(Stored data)
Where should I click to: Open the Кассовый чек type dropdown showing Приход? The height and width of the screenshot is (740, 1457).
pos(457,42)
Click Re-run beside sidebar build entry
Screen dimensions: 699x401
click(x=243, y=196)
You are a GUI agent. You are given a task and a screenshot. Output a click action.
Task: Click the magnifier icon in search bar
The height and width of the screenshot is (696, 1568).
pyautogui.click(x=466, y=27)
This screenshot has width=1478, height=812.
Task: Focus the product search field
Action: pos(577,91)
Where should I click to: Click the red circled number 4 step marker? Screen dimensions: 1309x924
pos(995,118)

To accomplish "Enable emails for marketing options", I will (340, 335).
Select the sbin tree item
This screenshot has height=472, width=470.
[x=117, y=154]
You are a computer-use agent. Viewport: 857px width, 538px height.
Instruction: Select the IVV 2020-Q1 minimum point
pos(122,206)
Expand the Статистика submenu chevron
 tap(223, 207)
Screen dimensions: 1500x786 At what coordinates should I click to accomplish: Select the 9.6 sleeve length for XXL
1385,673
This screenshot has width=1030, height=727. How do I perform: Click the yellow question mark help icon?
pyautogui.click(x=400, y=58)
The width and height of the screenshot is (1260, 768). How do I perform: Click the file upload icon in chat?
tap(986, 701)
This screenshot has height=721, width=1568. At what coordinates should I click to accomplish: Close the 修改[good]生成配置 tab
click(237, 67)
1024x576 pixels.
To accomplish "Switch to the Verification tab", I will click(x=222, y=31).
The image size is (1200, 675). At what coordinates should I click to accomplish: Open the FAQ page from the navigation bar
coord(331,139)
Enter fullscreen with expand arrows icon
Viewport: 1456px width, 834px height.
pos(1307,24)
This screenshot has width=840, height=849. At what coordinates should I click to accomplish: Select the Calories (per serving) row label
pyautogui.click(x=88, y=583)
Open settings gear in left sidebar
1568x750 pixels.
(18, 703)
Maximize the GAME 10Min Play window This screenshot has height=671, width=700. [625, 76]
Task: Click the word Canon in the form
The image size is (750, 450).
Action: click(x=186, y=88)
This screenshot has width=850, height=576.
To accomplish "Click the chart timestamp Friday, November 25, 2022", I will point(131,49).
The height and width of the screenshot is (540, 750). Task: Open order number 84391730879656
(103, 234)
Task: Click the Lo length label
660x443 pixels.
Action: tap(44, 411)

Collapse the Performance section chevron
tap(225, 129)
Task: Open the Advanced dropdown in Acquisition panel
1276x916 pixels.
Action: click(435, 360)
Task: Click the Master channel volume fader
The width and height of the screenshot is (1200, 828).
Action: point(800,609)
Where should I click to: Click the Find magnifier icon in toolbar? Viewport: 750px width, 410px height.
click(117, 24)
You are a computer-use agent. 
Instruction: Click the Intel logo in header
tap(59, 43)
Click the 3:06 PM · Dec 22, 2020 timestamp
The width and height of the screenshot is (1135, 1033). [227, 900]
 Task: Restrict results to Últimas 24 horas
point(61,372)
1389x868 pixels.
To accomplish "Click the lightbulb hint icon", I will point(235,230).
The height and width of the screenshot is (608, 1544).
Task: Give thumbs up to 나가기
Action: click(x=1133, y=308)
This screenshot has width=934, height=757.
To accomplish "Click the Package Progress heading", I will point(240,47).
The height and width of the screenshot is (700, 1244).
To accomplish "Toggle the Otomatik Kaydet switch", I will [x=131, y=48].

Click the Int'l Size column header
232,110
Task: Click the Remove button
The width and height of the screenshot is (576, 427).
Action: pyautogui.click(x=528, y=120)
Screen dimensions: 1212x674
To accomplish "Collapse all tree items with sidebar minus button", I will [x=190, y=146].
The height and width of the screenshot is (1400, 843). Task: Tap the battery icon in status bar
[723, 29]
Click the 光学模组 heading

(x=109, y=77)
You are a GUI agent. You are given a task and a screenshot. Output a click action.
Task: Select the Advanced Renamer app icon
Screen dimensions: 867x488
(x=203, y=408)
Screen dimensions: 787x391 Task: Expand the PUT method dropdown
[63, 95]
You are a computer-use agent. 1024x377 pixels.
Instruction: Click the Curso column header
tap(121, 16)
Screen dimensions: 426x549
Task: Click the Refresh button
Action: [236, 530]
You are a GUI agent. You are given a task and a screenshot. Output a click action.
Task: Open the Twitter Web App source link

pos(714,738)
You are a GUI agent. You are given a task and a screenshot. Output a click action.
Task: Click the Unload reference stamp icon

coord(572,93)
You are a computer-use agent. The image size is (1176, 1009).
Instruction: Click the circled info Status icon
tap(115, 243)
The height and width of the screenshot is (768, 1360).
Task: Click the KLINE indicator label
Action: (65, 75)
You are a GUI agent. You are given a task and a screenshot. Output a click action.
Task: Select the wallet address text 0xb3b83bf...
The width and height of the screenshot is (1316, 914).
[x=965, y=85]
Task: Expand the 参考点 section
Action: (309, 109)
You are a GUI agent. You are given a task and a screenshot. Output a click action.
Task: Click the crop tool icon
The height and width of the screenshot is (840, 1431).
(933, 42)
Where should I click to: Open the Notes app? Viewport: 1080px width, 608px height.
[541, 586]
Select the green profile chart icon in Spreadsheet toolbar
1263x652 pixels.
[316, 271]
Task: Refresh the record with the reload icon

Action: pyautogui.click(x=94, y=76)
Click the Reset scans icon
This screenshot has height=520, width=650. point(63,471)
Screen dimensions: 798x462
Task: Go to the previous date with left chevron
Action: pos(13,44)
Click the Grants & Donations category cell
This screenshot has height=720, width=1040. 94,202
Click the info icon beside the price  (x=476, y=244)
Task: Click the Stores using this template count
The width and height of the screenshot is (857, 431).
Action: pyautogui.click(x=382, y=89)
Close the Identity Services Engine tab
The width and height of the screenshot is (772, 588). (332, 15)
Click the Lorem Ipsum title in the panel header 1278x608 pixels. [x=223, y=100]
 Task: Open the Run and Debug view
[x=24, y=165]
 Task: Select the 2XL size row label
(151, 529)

* _ACTIVITY_: List, from the entries above, every line in which the word "computer" shows up.

* _RESPONSE AREA_:
You are a computer-use agent. Viewport: 857px width, 538px height.
You are a computer-use agent. 
You are a computer-use agent. 1024x377 pixels.
You are a computer-use agent. The image size is (1176, 1009).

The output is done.